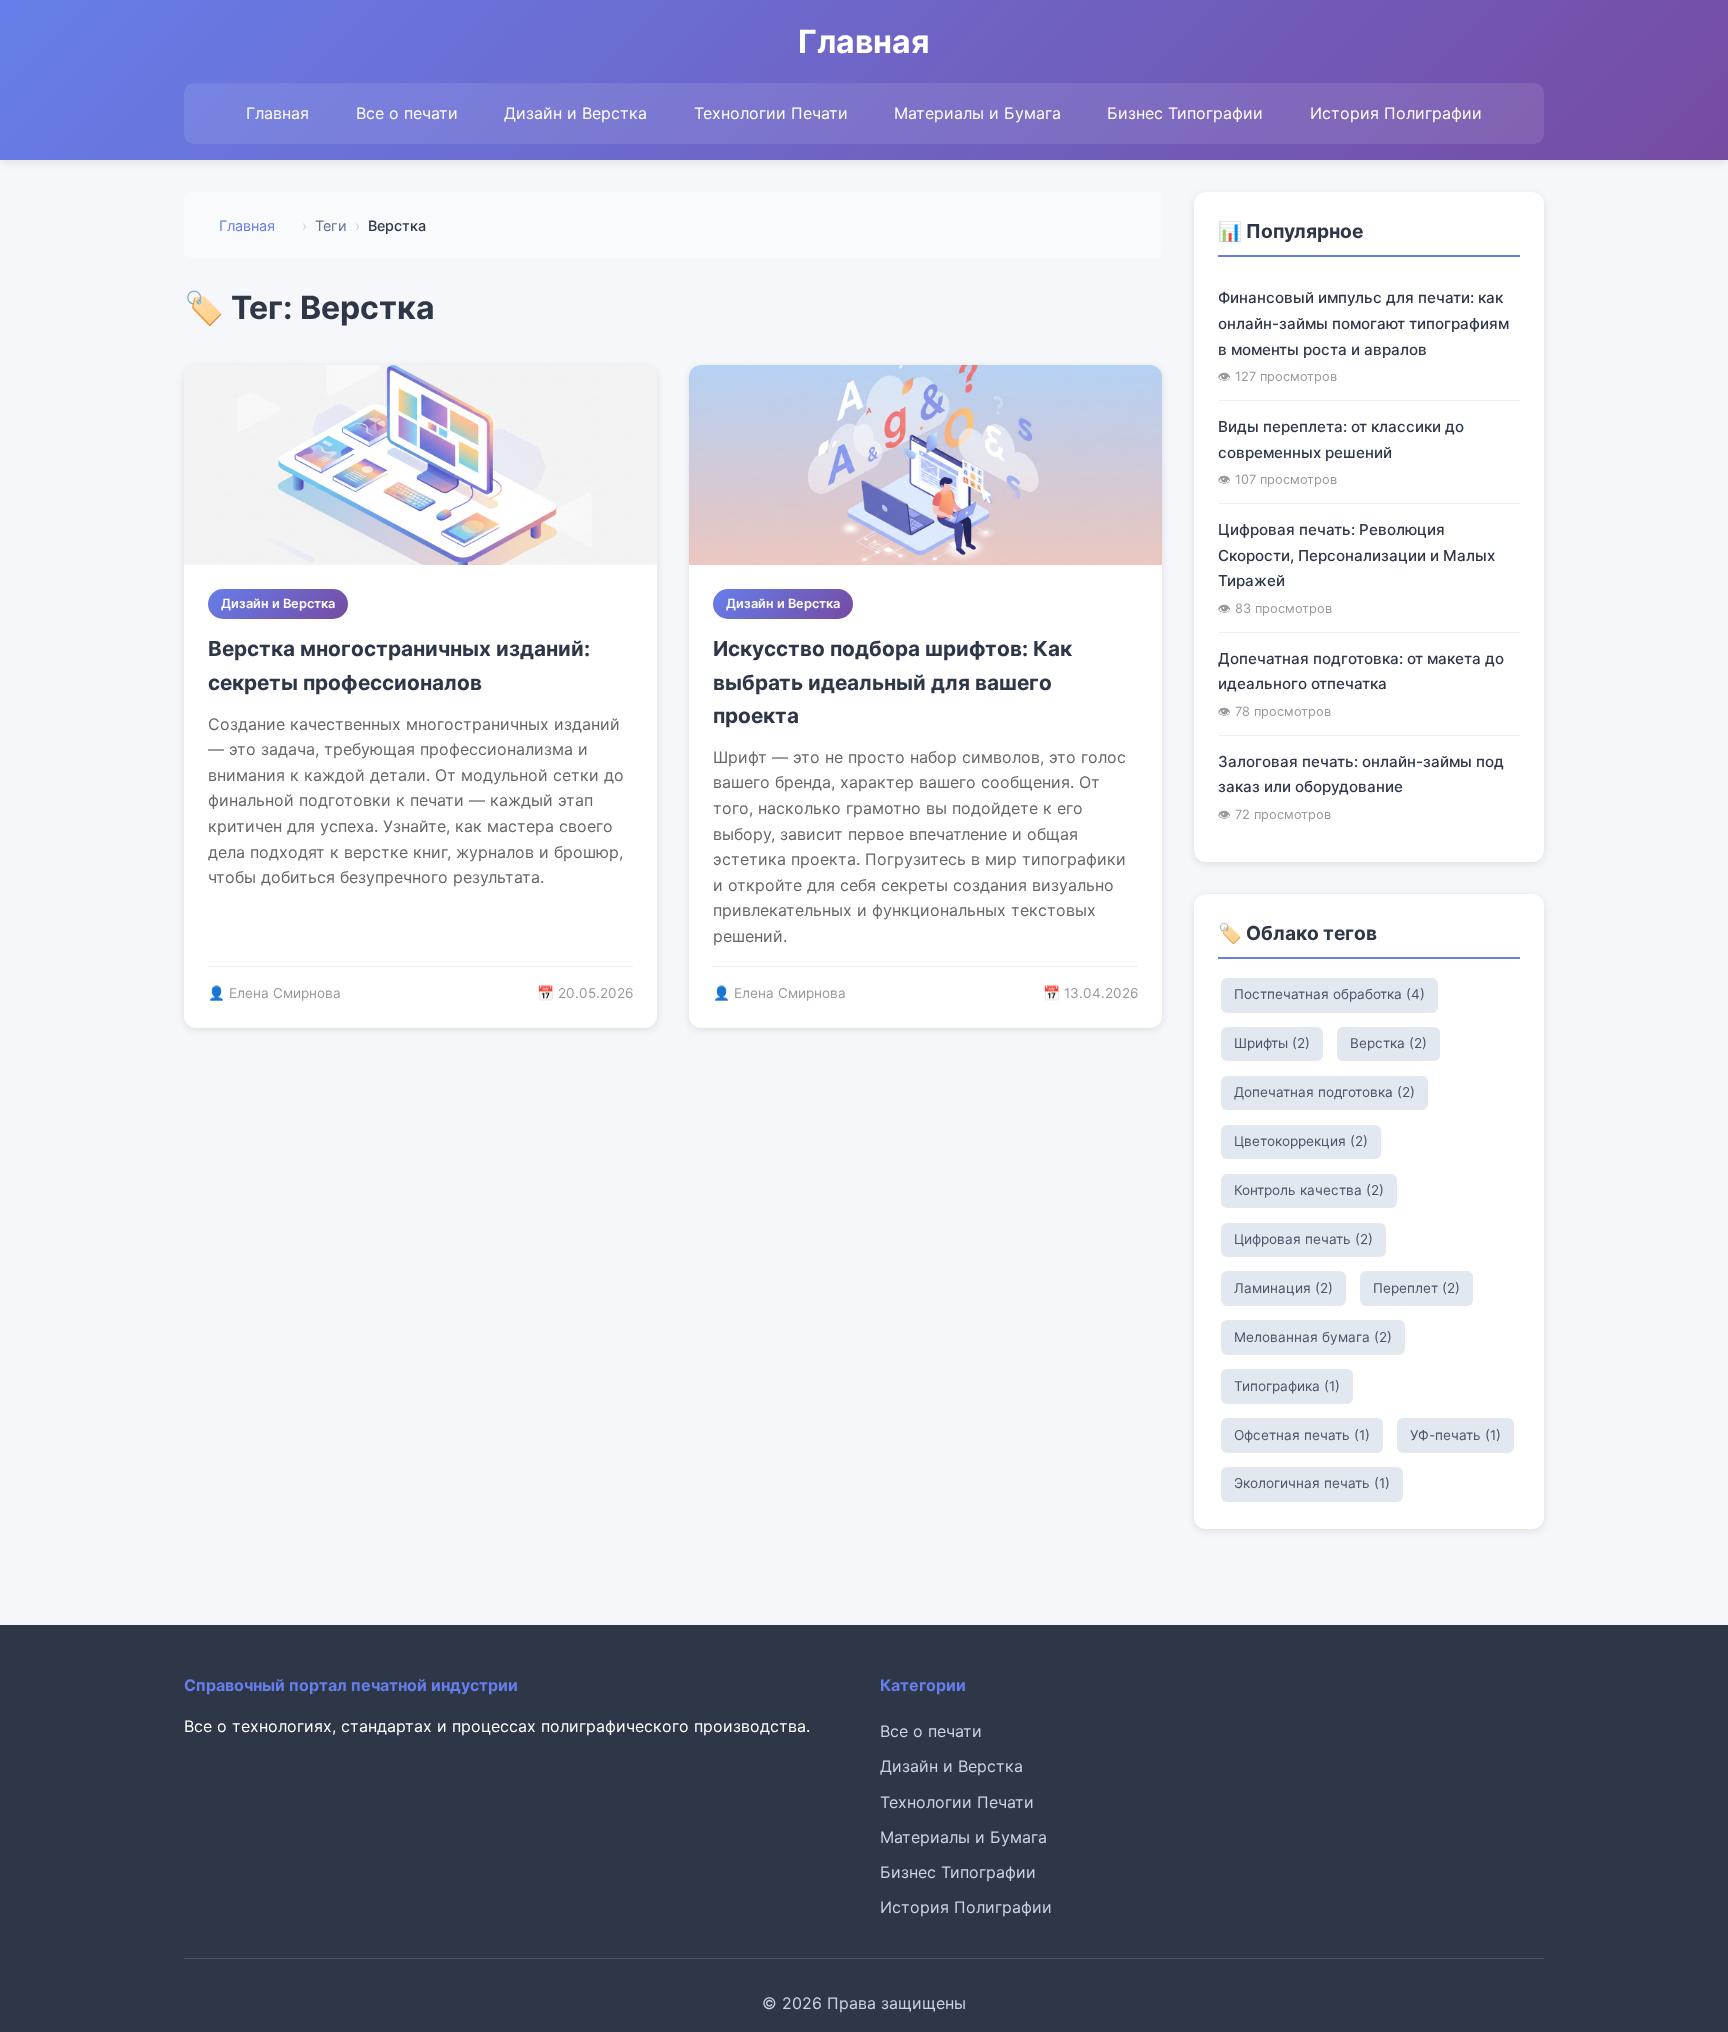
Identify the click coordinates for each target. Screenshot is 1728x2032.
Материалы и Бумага (977, 113)
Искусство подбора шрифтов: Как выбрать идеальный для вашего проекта (892, 682)
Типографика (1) (1287, 1386)
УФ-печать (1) (1455, 1435)
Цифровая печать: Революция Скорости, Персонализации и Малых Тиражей (1356, 555)
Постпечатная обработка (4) (1329, 994)
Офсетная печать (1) (1302, 1435)
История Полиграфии (1396, 113)
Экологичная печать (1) (1312, 1483)
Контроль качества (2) (1309, 1190)
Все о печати (407, 113)
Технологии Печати (771, 113)
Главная (277, 113)
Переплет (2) (1416, 1288)
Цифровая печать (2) (1303, 1239)
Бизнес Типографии (1185, 113)
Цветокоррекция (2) (1301, 1141)
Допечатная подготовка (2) (1324, 1092)
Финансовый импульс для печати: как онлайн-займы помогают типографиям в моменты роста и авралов (1363, 323)
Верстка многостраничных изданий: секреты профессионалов (399, 665)
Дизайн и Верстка (575, 113)
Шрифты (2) (1272, 1043)
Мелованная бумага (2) (1313, 1337)
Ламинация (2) (1283, 1288)
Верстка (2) (1388, 1043)
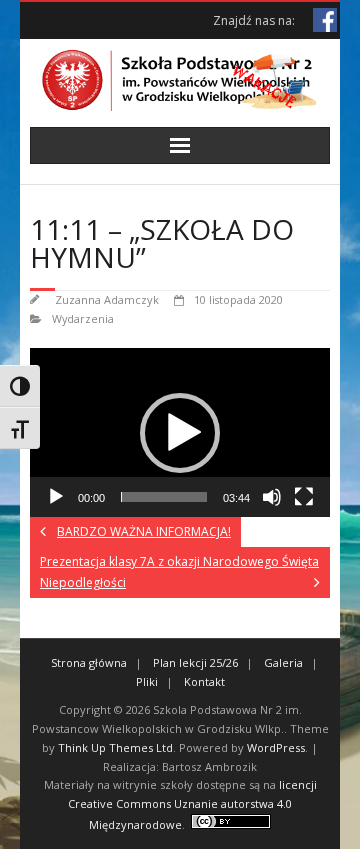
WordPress (276, 747)
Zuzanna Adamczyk (107, 299)
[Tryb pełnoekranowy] (304, 497)
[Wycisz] (272, 497)
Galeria (283, 662)
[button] (180, 433)
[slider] (164, 497)
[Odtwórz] (56, 497)
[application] (180, 432)
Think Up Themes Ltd (115, 747)
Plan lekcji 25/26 (195, 662)
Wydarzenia (83, 318)
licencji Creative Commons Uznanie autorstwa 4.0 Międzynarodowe (192, 804)
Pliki (147, 681)
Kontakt (204, 681)
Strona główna (89, 662)
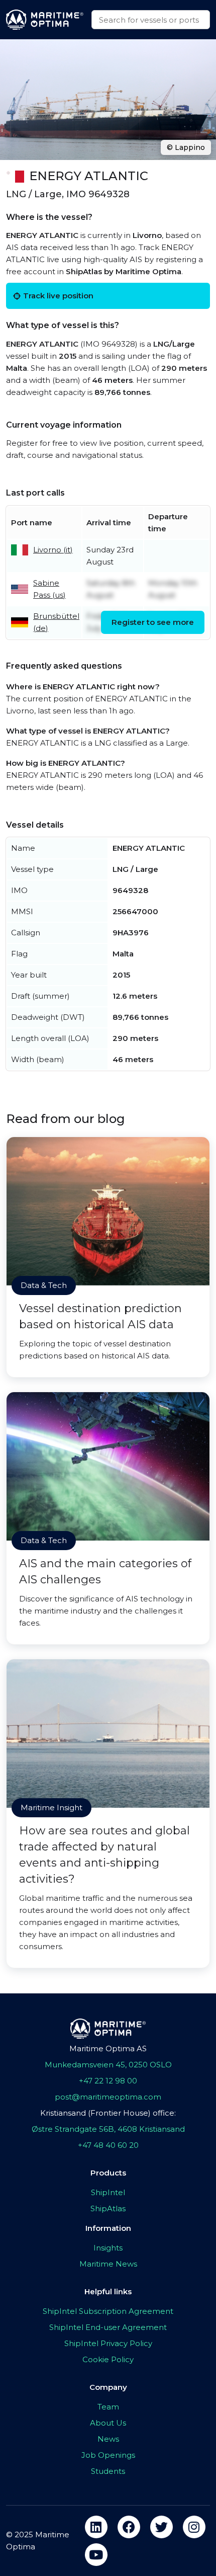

| BRIEF |
For every line of the material that holds the word "Цифровая", make a copy.

| ANSWER TO THIS TASK |
Цифровая печать: Революция Скорости, Персонализации и Малых Тиражей (1356, 555)
Цифровая печать (2) (1303, 1239)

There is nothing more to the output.